Again, are manifold involved in any way in the definition of tensors and their properties? No? Then why are you even mentioning "metric tensors"? (Which aren't even tensors, but tensor fields...)
Can you provide some examples of important tensors in physics for which the underlying vector space is infinite dimensional? I’m most familiar with the setting of tensor fields on manifolds, in which case the vector bundle consists of finite dimensional vector spaces. Nevertheless, I suppose in the absence of a pseudo-Riemannian metric one lacks a natural isomorphism between vectors/dual vectors. Does this “bidual” distinction arise in that case as well?
The definition may be simple, but it's not very concrete and I'd argue that makes it not strait forward. While examples of vector spaces can be very concrete (think R, R^2, R^30), I struggle to think of a concrete example of a multilinear function from vectors and dual vectors in V to numbers in K. On top of that when working with tensors, you don't usually use the definition os a multilinear function at least as far as I remember.
A simple example of a multilinear function is the inner (a.k.a dot) product <a, b>: it takes a vector (b), and a dual vector (a^T), and returns a number. In tensor notation it's typically written δ_ij.

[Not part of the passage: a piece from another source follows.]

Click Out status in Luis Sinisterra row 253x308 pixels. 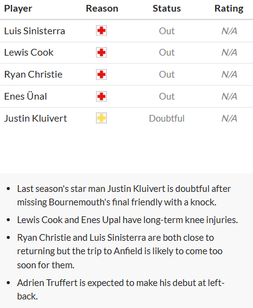tap(167, 31)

It's multilinear because it's linear in each of its arguments separately: <ca, b> = c<a,b> and <a, cb> = c<a,b>.
Another simple but less obvious example is a rotation (orthogonal) matrix. It takes a vector as an input, and returns a vector. But a vector itself can be thought of as a linear function that takes a dual vector and returns a number (via the inner product, above!). So, applying the rotation matrix to a vector is a sort of "currying" on the multilinear map, while the matrix alone can be considered a function that takes a vector and a dual vector, and returns a number.

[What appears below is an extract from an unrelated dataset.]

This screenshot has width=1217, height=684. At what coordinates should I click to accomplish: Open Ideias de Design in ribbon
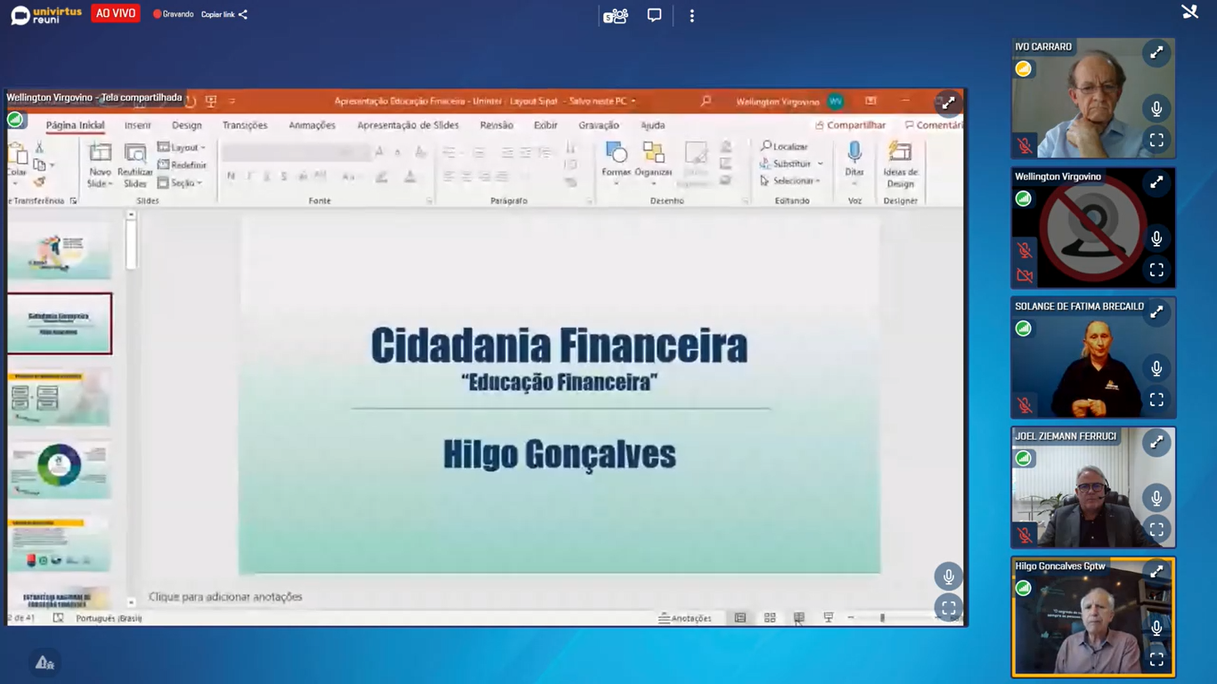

In functional notation, you can consider your rotation matrix to be a function (V x V*) -> K, which can in turn be considered a function V -> (V* -> K), where V* is the dual space of V.
I think you're describing the evaluation map T(v, w) = w(v), which has type (1,1), rather than the inner product, which has type (2,0). The inner product lets you "raise and lower indices" (i.e. convert between vectors and dual vectors), so you can basically pretend that it is the evaluation map.
In physics, the first and even now the most important application of multilinear functions, a.k.a. tensors, is in the properties of anisotropic solids.
A solid can be anisotropic, i.e. with properties that depend on the direction, either because it is crystalline or because there are certain external influences, like a force or an electric field or a magnetic field that are applied in a certain direction.
In (linear) anisotropic solids, a vector property that depends on another vector property is no longer collinear with the source, but it has another direction, so the output vector is a bilinear function of the input vector and of the crystal orientation, i.e. it is obtained by the multiplication with a matrix. This happens for various mechanical, optical, electric or magnetic properties.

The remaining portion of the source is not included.